The police and the Financial Conduct Authority investigated and Burrows has now resigned from his smart job at BlackRock. This is a fascinating story for all sorts of reasons, but for me, the most interesting bit is how Burrows held down his job for as long as he did.
Why? Because he has the kind of attitude to risk that you really don’t want the person looking after your money to have – the one that considers it reasonable to take massive reputational and financial risks for relatively small gains (or thrills).
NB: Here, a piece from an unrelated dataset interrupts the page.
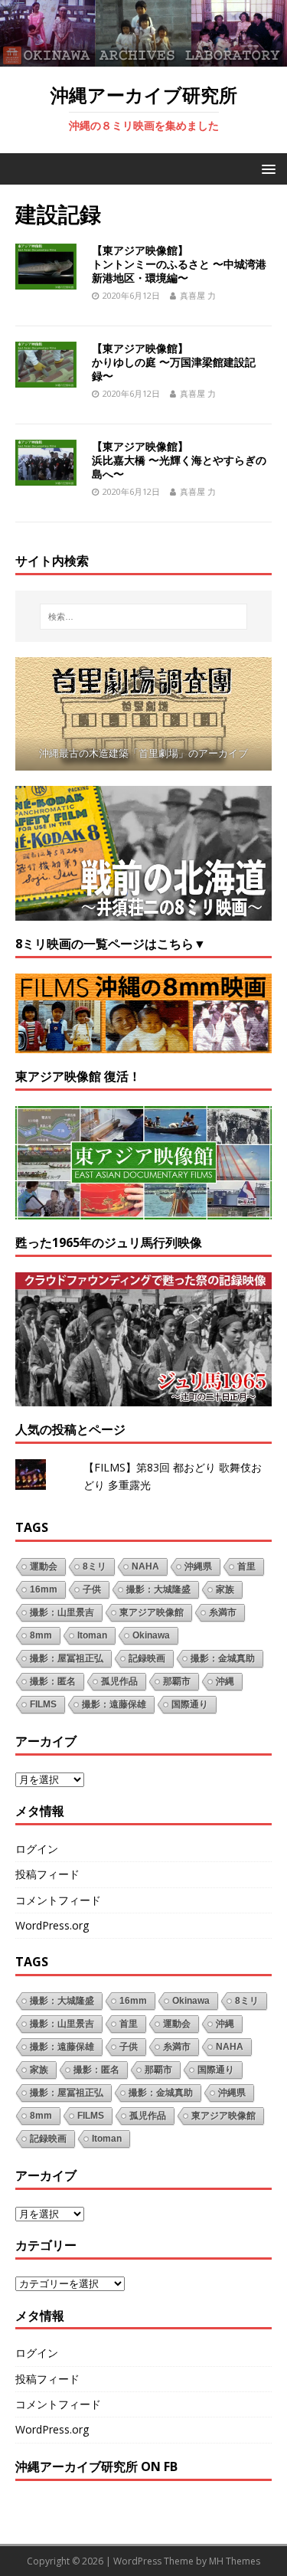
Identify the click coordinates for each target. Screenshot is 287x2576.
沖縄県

I wonder why no one at BlackRock noticed earlier.
Last week also saw the launch of a report from ResPublica (Virtuous Banking: Placing ethos and purpose at the heart of finance), which suggested that bankers should be made to take an oath to “fulfil their proper moral and economic purpose”, as is now the case in the Netherlands.
They’d promise to do their “utmost to behave in a manner that prioritises the needs of customers”, to “confront profligacy and impropriety” wherever they encounter it; and to note that “the conduct of bankers can have dramatic consequences for society”.